→ **Extrait du document**
»»
Chroniques de Philippe Curval

Mike Resnick : Ivoire

(Ivory, 1988)

roman de Science-Fiction en deux tomes

chronique par Philippe Curval, 1991

par ailleurs :
l'Éléphant maltais

Découvrir un auteur américain qui écrit depuis vingt ans sans qu'aucun éditeur ne l'ait jamais publié en France, même si la réciproque est chose commune, n'incite guère à la jubilation. On se dit, ce Mike Resnick surgi du néant avec sa cargaison d'ivoire, valait-il la peine d'être découvert ? Son anonymat n'est-il pas le garant de sa médiocrité, lorsqu'on sait l'attention que portent les directeurs littéraires à ce qui vient des USA ? Eh bien non. Imaginez un Jack Vance qui aurait lu les Vertes collines d'Afrique de Hemingway en sortant d'une projection du Faucon maltais, vous aurez les clefs de son inspiration. Mais les influences n'interdisent pas le talent. Empruntant à la légende maasaï un thème mythique, Mike Resnick ne verse jamais dans le mysticisme bêta. De même, abordant celui de la chasse et de l'écologie, il demeure plein d'humour et son invention spéculative est amplifiée par un réel brio.

Lire Ivoire, c'est s'embarquer pour un voyage au long cours à travers le temps et l'espace, en suivant un itinéraire souvent imprévisible. Les extraterrestres de tout poil et sans poil y abondent, le mystère sue à travers les pages. Bref, tous les ingrédients d'une nouvelle odyssée sont réunis pour notre distraction. Avec une pointe d'émotion qui fait prendre la mayonnaise. Mais, si les ambitions thématiques d'Ivoire sont à la hauteur d'un Moby Dick terrestre, l'écriture est si désinvolte, si rapide, le ton si primesautier que le roman en deux volumes de deux cents pages laisse l'impression d'un nuage d'orage s'effilochant au-dessus de la savane après qu'il a tracé ses éclairs et fait gronder le tonnerre, réveillant les couleurs somptueuses de la nature en faisant frémir les longues herbes brûlées. Donc une lecture distrayante, enrichie par un sentiment de beauté éphémère.
««
→ **Consignes**
- A) Relevez tous les noms d'écrivains qui figurent dans la chronique sur Ivoire.
- B) Reprenez la chronique sur Ivoire à la suite de sa dernière phrase et poursuivez-la de quelques lignes.

→ **Données fournies**
»»
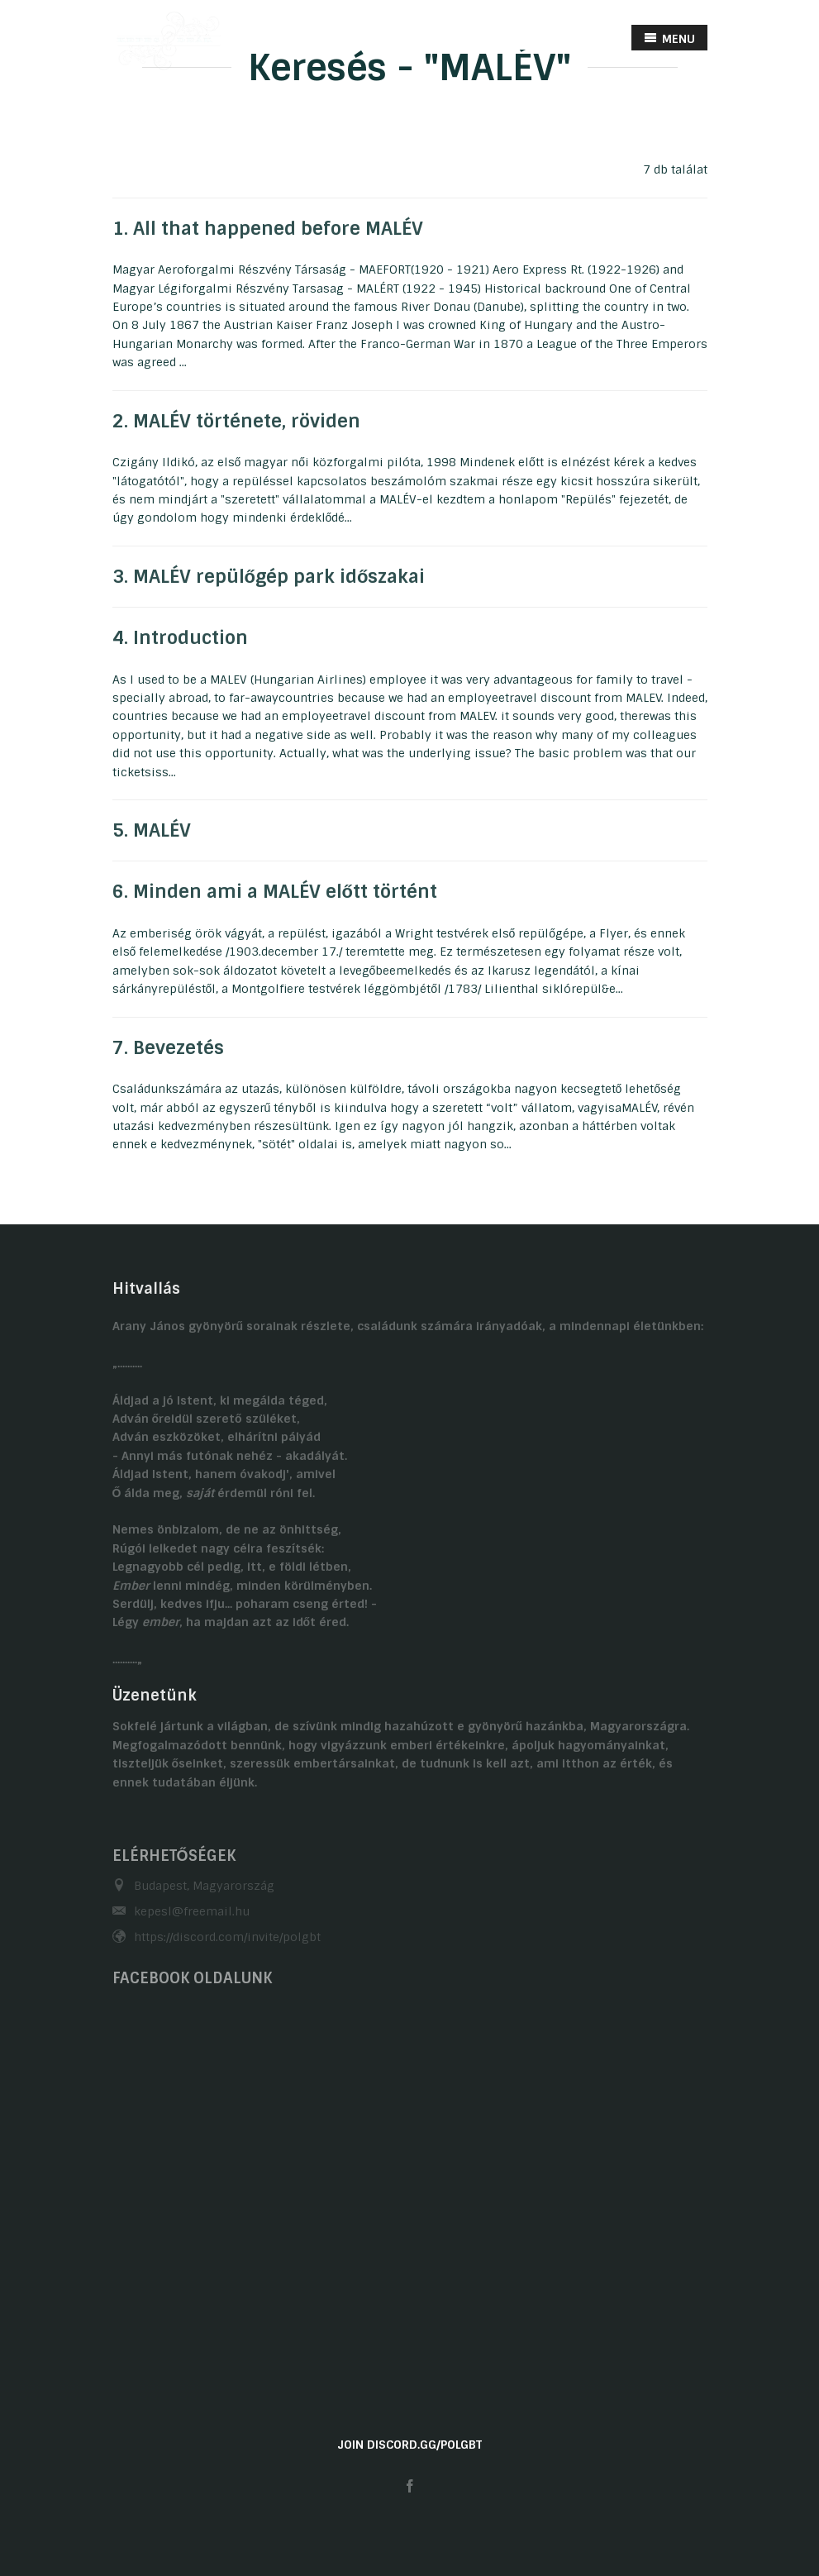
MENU (669, 38)
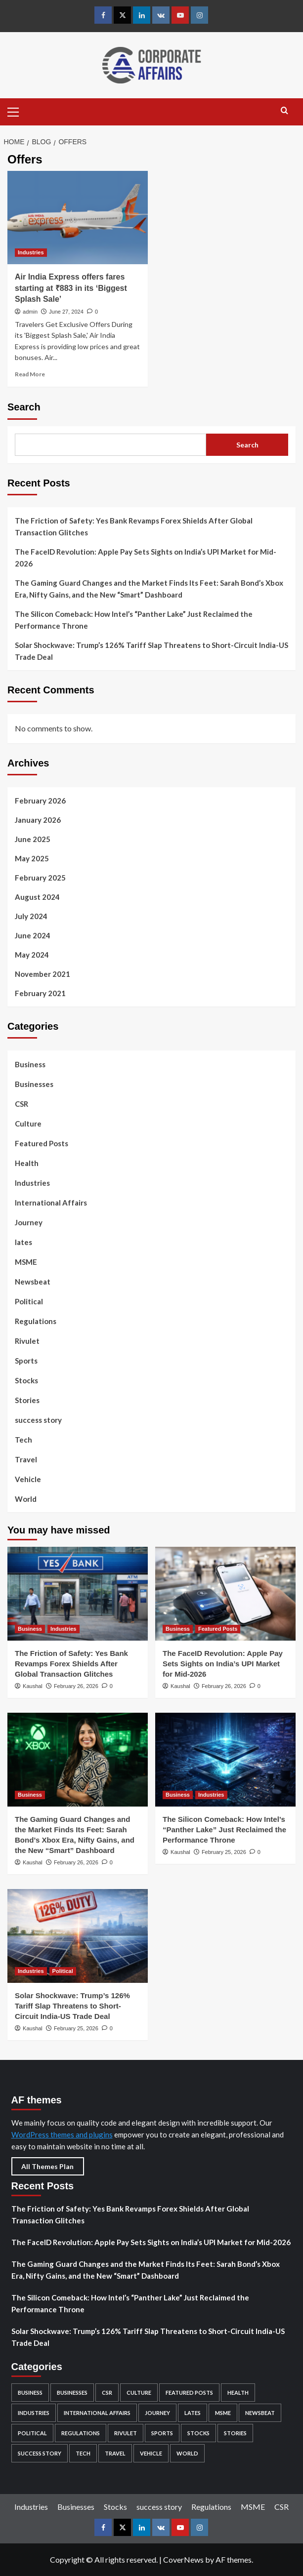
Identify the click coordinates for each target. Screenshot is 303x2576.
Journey (29, 1222)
««
→ **Résultats de l'exercice**
- A) Philippe Curval, Mike Resnick, Jack Vance, Hemingway

- B)
Quand le premier clip commence, nous sommes en 3042 de l'ère galactique et Tambo Laïbon, le tenancier d'une taverne appelée la Maison des lumières bleues, perd sa chemise au profit de la Duchesse de Fer, au cours d'une redoutable partie de poker. En l'occurrence, il s'est dessaisi du plus précieux des biens, du plus prestigieux des héritages tutélaires, les défenses de Malima Temboz, trophée du plus grand éléphant qui eût vécu sur Terre, mort en 1898 après Jésus Christ au pied du Kilimandjaro (voilà pour Hemingway).

Quelque trois mille ans plus tard, grâce aux efforts combinés du dernier des Maasaïs et de Duncan Rojas, prestidigitateur de la recherche sur banques de données, une vertigineuse enquête va s'organiser sur les mondes biscornus de l'empire pour arracher à l'Histoire le secret de la disparition fatale d'un objet sans prix pour l'ensemble d'une race oubliée (voilà pour le Faucon maltais).

En douze chapitres et onze interludes, nous parviendrons au terme de cette épopée, heureux et comblés par l'astuce et le sens de l'allégorie de Resnick, légèrement déçus par son absence d'éréthisme poétique. Certes, Ivoire est un livre lucide sur la vanité des passions humaines considérée avec le recul de milliers d'années, il disserte avec intelligence sur la nostalgie qui s'attache aux races disparues, plaide en faveur d'une révision des idées reçues en matière d'écologisme primaire, mais la distanciation qu'introduit l'auteur au long des pages révèle un ironique désenchantement à l'égard de son sujet. La preuve en est que Duncan Rojas, sitôt son enquête achevée, s'empresse de la bannir de son esprit.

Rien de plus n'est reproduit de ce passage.